Alden braced his arm against a headstone, dragging himself upright. He barely registered the pain anymore — it was distant, abstract. He looked around, eyes darting for any advantage, any escape.
And then he saw it. The Cup.
It lay half-buried near the far edge of the clearing, still faintly glowing through the soot and frost. His heart lurched. A Portkey. Still active.
If he could reach it—
He started forward, staggering through the haze. But then, through the blur of smoke and ruin, he saw the Riddle statue.
And Harry.
The boy was still bound there, chest rising and falling in shallow, terrified gasps. Watching. Still trapped. Still helpless.
Alden stopped.
For a moment, everything fell away — the pain, the noise, the fire. Only that image remained.
I forgot him, he realized, a sick weight pressing down. He'd been so focused on surviving that he'd nearly left Harry to die in this hell.
He turned his head, just in time to see the next curse forming.
"Bombarda!"
Voldemort's voice cracked through the air. The spell wasn't one of elegance — it was pure, unrestrained violence.
Alden threw his wand up, but his shield came too slow, too weak. The curse hit dead-on.
There was a flash of light — not from his wand, but from the silver ring on his hand. Daphne's ring.
The air shimmered, a faint translucent barrier forming just as the explosion struck. It held — barely — the light cracking through it like glass under strain.

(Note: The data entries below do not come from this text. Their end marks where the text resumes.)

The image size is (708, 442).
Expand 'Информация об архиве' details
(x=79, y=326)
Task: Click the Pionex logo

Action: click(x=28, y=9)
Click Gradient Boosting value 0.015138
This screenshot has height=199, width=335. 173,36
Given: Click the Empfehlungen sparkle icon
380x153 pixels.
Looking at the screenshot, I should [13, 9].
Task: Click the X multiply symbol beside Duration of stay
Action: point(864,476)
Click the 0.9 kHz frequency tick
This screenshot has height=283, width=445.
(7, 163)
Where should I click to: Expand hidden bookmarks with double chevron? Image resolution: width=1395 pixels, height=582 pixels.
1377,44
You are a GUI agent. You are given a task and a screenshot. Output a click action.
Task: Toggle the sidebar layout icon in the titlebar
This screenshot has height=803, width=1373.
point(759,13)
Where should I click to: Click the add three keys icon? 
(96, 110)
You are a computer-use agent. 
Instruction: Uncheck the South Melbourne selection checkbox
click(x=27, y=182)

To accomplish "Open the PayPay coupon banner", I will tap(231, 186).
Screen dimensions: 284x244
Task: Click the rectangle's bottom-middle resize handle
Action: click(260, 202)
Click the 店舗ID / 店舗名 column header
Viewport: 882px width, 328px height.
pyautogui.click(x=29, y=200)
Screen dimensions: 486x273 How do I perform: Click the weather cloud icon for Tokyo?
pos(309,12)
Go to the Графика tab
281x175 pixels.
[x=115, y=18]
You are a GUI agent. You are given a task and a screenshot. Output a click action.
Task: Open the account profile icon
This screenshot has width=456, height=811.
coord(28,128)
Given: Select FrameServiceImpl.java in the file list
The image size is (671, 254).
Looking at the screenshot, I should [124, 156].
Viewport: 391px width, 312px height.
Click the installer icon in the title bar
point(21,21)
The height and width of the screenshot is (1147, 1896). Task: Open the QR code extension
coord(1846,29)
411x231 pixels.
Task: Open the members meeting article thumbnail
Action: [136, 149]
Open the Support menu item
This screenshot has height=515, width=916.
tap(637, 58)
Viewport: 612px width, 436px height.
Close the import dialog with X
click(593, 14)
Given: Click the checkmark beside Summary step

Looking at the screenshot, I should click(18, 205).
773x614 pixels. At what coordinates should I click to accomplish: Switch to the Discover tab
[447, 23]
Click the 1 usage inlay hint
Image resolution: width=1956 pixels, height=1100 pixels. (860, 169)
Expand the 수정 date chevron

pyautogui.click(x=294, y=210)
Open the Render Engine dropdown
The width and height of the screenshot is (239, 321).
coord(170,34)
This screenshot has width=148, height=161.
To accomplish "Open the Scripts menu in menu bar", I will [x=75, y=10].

The shield absorbed most of the blast, but then splintered into a thousand pieces, the ring on his hand bursting apart with a sound like a breaking bell.
Alden was thrown backward into a tomb, the impact knocking the wind from his lungs. He slid down the stone, coughing, the pieces of the shattered ring glinting faintly in the dirt beside him.
His vision swam. He pressed a trembling hand against the ground, trying to push himself up. The world tilted.
Somewhere above him, Voldemort's laughter rolled through the smoke — low, cruel, infinite.
"Even love," he said softly, "shatters when it touches me."
Harry screamed his name, but Alden barely heard it. He was staring at the ruined ring in the dust — and through the haze of pain, he whispered a promise no one could hear.
"I'll come back, Daphne."
Then he lifted his wand again. Shaking, bleeding, burned — but still standing.